Archives For 2 Timothy

In his concluding words of this letter, Paul asked Timothy to come quickly to visit him in prison because he was well aware that his days were few (4:9). Paul provided Timothy with a couple updates on people who were working alongside him in the ministry. He wrote that Demas had forsaken him “having loved this present world.” Demas had apparently abandoned Paul as the pressure mounted and forsook his friend. Paul had sent Crescens and Titus to minister in different places and only Luke remained with him (4:10-11a). Paul did request that Timothy bring Mark with him “for he is useful to me for ministry.” This is an amazing statement because according to Acts 15:36-41 Paul and Barnabas had a falling out over John Mark. It appears that John Mark had abandoned them earlier and Paul felt Mark was not ready to minister. But in this letter to Timothy, Paul’s heart had changed toward John Mark and he felt that Mark had matured in his faith. Paul gives some other final instructions in his letter to Timothy (4:12-16) and Paul closes his letter with some powerful words. “But the Lord stood with me and strengthened me, so that the message might be preached fully through me, and that the Gentiles might hear. Also I was delivered out of the mouth of the lion. And the Lord will deliver me from every evil work and preserve me for His heavenly kingdom. To Him be glory forever and ever. Amen!” Paul had a life of hardship and persecution, but the Lord sustained Him so that he might be able to spread the gospel to the Gentiles. He was faithful to complete the work entrusted to him by God because he knew he would soon enter into His heavenly kingdom. In essence, Paul was giving testimony of God’s faithfulness to him during his ministry so that Timothy would know that God would also sustain him through much adversity. I guess if there is one overriding message of Paul’s second letter to Timothy it is this – Be faithful to God until the end! We must closely examine our hearts and daily commit to carrying out God’s work. We must never give up. We must never quit. We must be faithful because the glories which await us pale in comparison to what God has in store for those who love Him.
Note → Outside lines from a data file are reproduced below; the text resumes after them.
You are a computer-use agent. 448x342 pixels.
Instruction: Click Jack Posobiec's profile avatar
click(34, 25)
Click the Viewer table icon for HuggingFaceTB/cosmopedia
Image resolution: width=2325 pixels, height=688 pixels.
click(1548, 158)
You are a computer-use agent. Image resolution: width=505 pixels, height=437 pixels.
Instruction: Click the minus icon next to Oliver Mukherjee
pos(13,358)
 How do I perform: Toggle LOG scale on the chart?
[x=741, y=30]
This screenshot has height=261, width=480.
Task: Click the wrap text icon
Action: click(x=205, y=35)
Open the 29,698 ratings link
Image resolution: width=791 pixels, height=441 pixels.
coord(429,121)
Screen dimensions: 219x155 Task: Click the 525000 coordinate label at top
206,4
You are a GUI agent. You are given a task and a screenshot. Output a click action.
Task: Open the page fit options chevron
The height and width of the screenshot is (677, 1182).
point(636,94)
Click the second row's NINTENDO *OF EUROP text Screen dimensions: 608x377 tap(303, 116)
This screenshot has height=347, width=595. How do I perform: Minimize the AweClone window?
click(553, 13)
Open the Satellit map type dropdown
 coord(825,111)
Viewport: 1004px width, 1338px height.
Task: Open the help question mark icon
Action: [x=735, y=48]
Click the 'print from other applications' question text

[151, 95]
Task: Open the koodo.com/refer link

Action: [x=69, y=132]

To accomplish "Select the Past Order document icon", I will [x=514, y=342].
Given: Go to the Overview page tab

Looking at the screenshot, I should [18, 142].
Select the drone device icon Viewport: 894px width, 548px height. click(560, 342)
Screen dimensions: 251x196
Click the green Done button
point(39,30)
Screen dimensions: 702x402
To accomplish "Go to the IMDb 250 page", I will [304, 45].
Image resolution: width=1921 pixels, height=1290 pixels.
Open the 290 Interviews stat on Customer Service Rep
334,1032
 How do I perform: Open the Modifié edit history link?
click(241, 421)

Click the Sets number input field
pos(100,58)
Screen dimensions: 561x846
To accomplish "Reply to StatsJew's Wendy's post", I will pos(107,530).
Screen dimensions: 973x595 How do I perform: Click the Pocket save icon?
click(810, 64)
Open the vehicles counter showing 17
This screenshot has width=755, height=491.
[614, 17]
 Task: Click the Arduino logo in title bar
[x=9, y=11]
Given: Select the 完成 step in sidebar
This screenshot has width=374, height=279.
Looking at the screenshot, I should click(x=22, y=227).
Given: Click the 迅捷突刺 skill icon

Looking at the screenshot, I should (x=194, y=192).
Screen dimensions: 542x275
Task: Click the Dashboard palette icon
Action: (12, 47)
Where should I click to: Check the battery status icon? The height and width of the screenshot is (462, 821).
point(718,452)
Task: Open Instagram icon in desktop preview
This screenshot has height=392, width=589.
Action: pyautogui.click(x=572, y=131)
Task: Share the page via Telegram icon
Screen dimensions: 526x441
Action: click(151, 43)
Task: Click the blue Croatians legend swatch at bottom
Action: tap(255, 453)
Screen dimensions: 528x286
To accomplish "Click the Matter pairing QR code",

Dear God, help me to be faithful to the end and look forward to eternity with You.

We must keep in mind that one of the big reasons Paul wrote this letter to Timothy was because he was nearing the end of his life and was, in a sense, passing the torch of leadership on to Timothy. If Timothy was to quit or lose heart, Paul’s ministry may not continue into the next generation. Paul’s time was short here on earth and he fully recognized that fact. Paul writes “for I am already being poured out as a drink offering, and the time of my departure is at hand” (4:6). However, even though his life was about to come to a close, he was able to reflect back on what God had accomplished through his willingness to be used. His words are strong and an important reminder for all of us to be faithful to God’s purposes until the end: “I have fought the good fight, I have finished the race, I have kept the faith” (4:7). Paul had lived his Christian life as a soldier (one who was not distracted by the world), an athlete (one who did not quit until he had finished God’s will), and a devoted follower of Jesus Christ (one who had obeyed God until the end). Because he was faithful in this life, Paul knew there was a “crown of righteousness” in store for him when he would appear before Jesus Christ (4:8). This crown of righteousness was probably not a literal crown, but rather the future righteousness a believer will receive at Christ’s appearing. This time will signify that our work on earth is done and that we have been granted eternal righteousness – something we have never before experienced. Paul knew the hardships of this life could not compare with the future glory he would experience one day. I believe this attitude is what sustained Paul through many trials. It is as if Paul is trying to challenge Timothy to be faithful to God because eternal life will be the reward which makes all the earthly struggle worth it. Maybe today you want to give up and quit. Just remember that your current hardships are only temporary and God will reward you with eternal righteousness!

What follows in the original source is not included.